_Brief a_:
From the dissertation abstract, list each kind of record that the archival research draws on.

_Reading passage_:
------------------------------------

Font Size: a A A

Bordering on the sacred: Religion, nation and United States-Mexican relations, 1910--1929

Posted on:2004-08-05Degree:Ph.DType:Dissertation
University:University of MinnesotaCandidate:Martinez, Anne MFull Text:PDF
GTID:1466390011463370Subject:religion
Abstract/Summary:
Mexican dictator Porfirio Diaz reportedly once said, "Poor Mexico. So far from God, so close to the United States." Perhaps more than any other forces, Catholicism and the omnipresence of the United States have long shaped Mexico. The Mexican Revolutionary time period, 1910--1929, is particularly marked by U.S. influence, though not necessarily in expected ways. This study explores the role of Catholicism in U.S.-Mexican relations during the Mexican Revolution. I examine how religion and nation are re-imagined, on both sides of the border, during this critical era of U.S.-Mexican interaction.; My project moves beyond studies of U.S. banking and oil interests, and class-based studies of the Mexican peasantry. I show that governments in both countries were focused on the religion question in Mexico, and both governments understood that in order to achieve economic stability in Mexico, the religion question must be resolved. At the same time, religion shaped expressions of patriotism, duty and nationalism in both countries. Religion raised the concern and ire of the U.S. and Mexican publics in ways that oil and banking could not. The anti-clericalism of the mid-1920s strengthened the identification of Catholicism with national identity for Mexican Catholics. In the United States, Catholics believed it was their patriotic duty to address the anticlericalism expressed by the Mexican government. I demonstrate that religion was more significant in U.S.-Mexican relations than has previously been understood, and that the Mexican religious conflict produced unexpected alliances between U.S. government officials and both U.S. and Mexican Catholics. The U.S. Catholic Church and the U.S. government worked simultaneously to shape post-Revolutionary Mexico to meet their own needs and expectations.; This project draws on extensive archival research including government, individual, organizational and church records, in both Spanish and English in the United States and Mexico. I also examine important religious, political, historical, and anthropological writings published in both countries during the first half of the twentieth century. Drawing on postcolonial and postnational theories, I analyze U.S. imperialism and Mexican nationalism during the Revolution and how Catholicism impacted these competing projects.

------------------------------------

_Brief b_:
In the rows, revise the part that opens with the line containing "You are a computer-use" and closes with the line containing "tap(647, 90)" by replacing "forum" with "board", keeping everything else the same, and give only those lines.

_Task material_:
------------------------------------

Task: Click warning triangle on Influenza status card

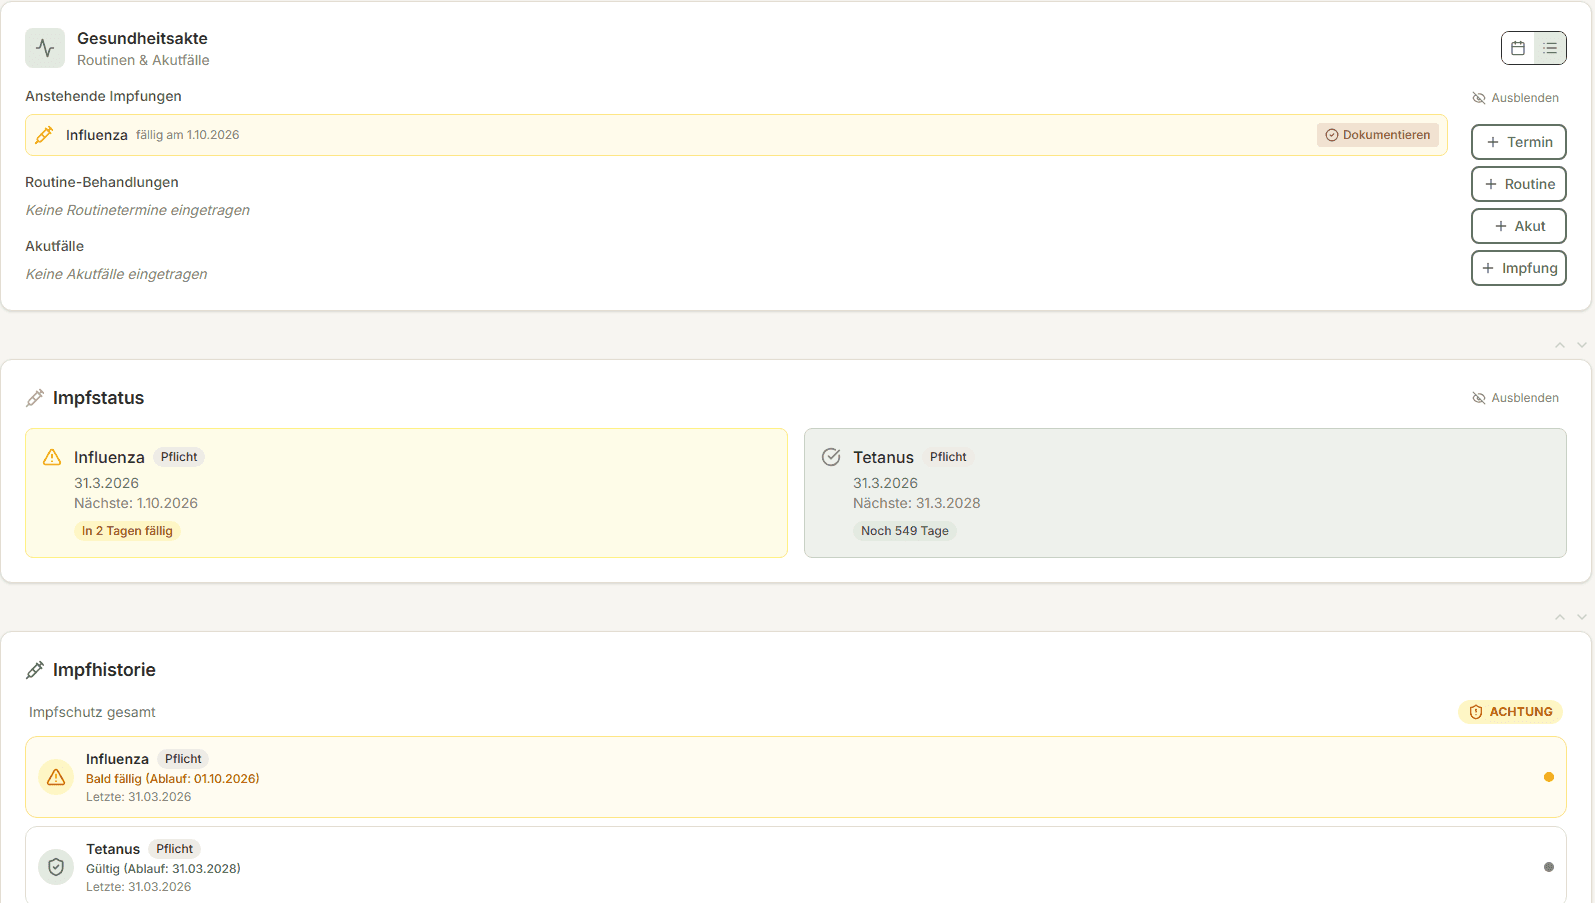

------------------------------------

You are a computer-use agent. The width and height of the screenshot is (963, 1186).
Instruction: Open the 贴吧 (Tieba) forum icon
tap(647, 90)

------------------------------------

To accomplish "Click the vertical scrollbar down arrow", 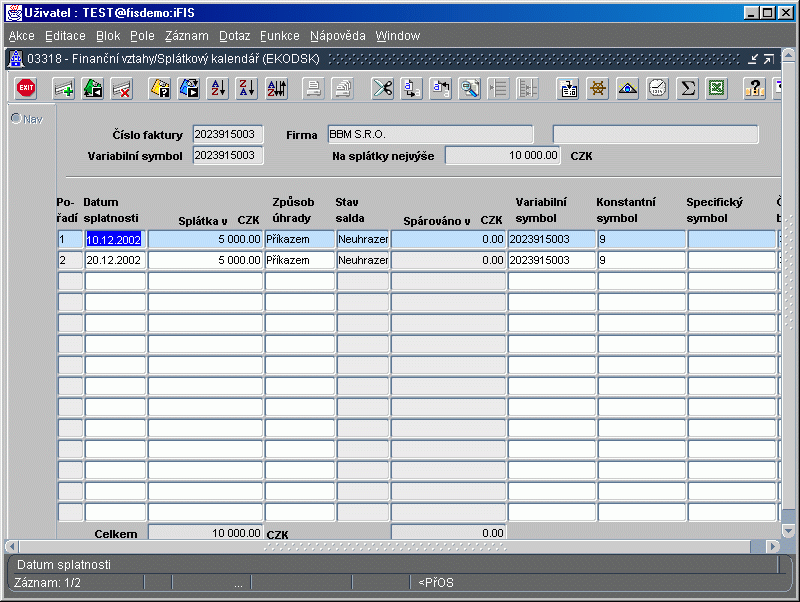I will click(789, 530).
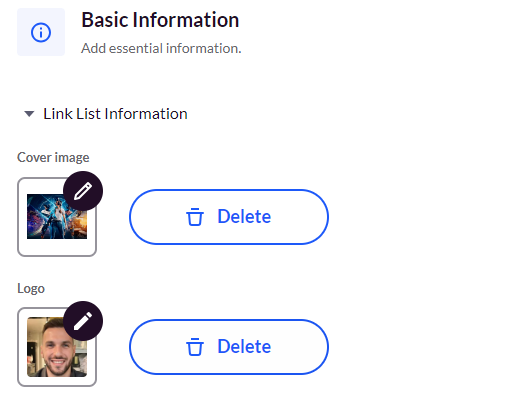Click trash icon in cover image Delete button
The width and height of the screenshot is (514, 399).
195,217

------------------------------------

_Full response a_:
- Government records
- Individual records
- Organizational records
- Church records

_Full response b_:
You are a computer-use agent. The width and height of the screenshot is (963, 1186).
Instruction: Open the 贴吧 (Tieba) board icon
tap(647, 90)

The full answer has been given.